EXERCISE INSTRUCTIONS
Make an exact copy, without pictures, of the lines below from the one containing "Given: Open the mask tool dropdown chevron" to the last line, both ends included.

____ GIVEN RECORDS

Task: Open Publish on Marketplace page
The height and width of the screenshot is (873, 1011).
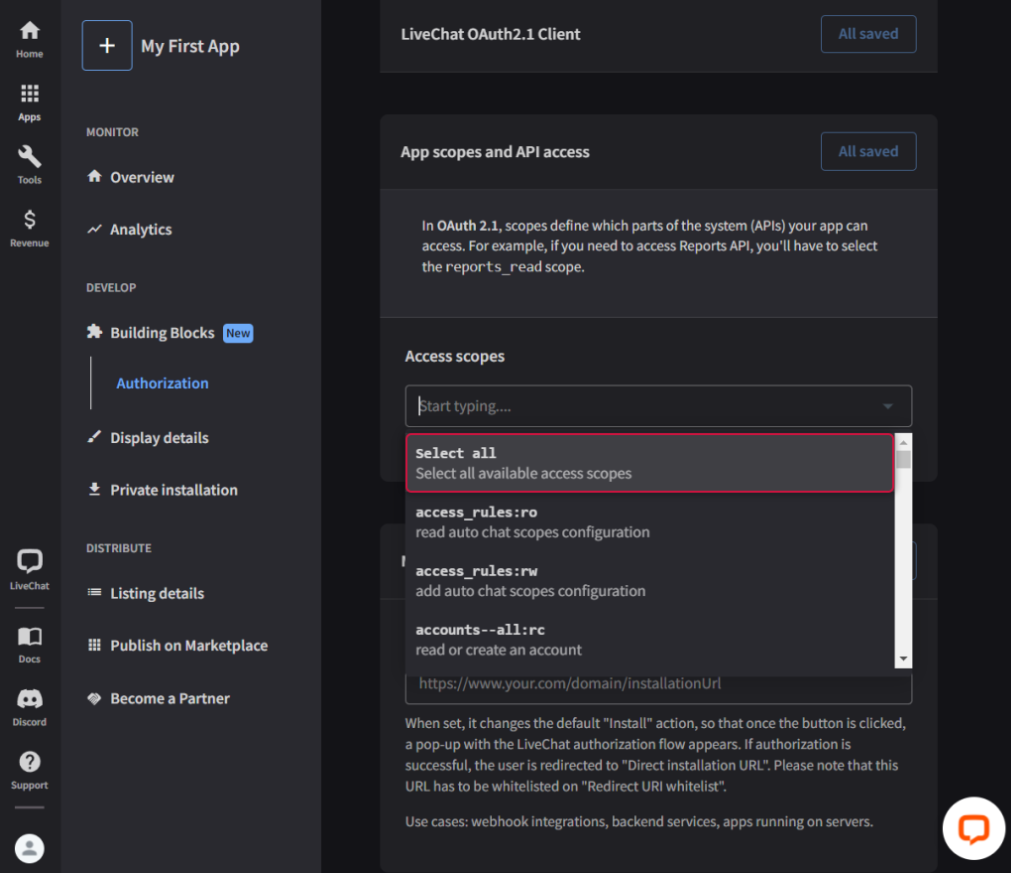Action: tap(188, 646)
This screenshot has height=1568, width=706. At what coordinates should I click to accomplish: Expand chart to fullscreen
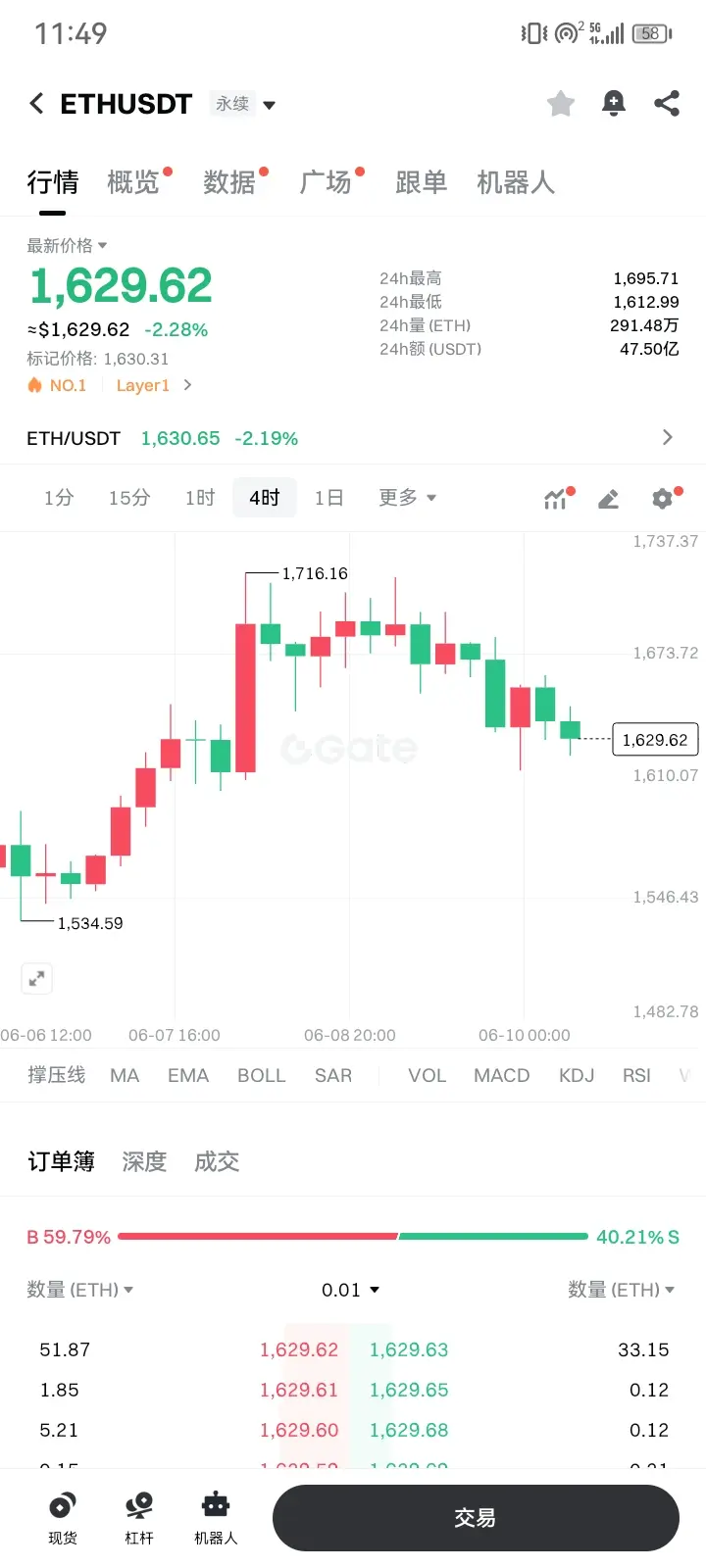click(x=36, y=978)
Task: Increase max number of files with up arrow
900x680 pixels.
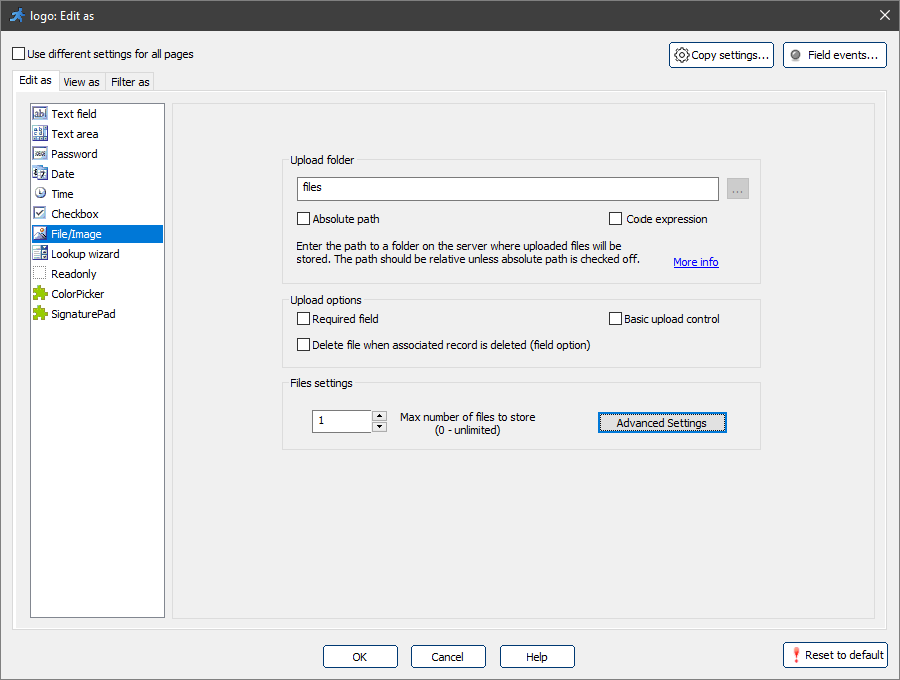Action: [379, 416]
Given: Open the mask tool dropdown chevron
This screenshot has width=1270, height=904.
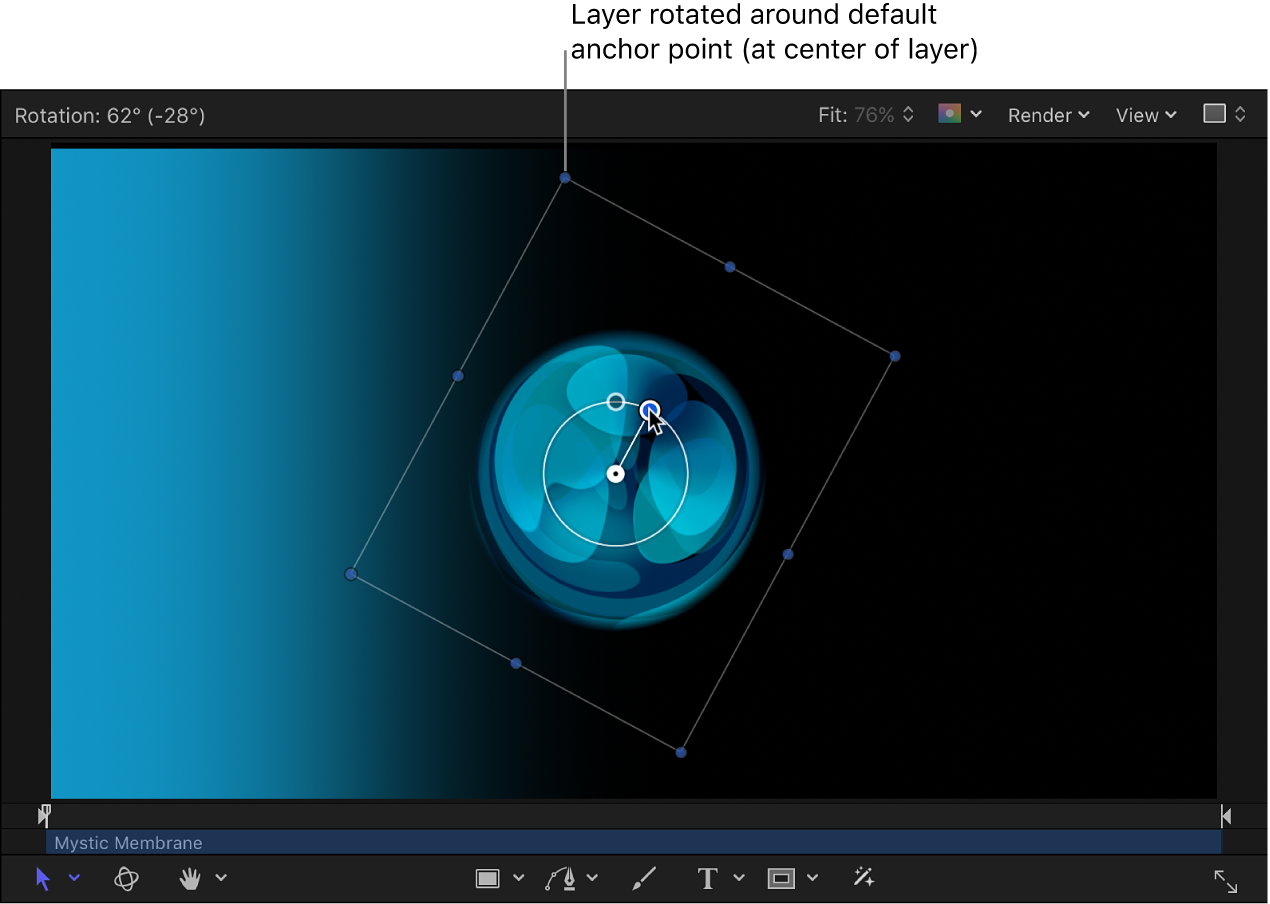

________

SOLUTION FOR THIS TASK
Given: Open the mask tool dropdown chevron
This screenshot has width=1270, height=904.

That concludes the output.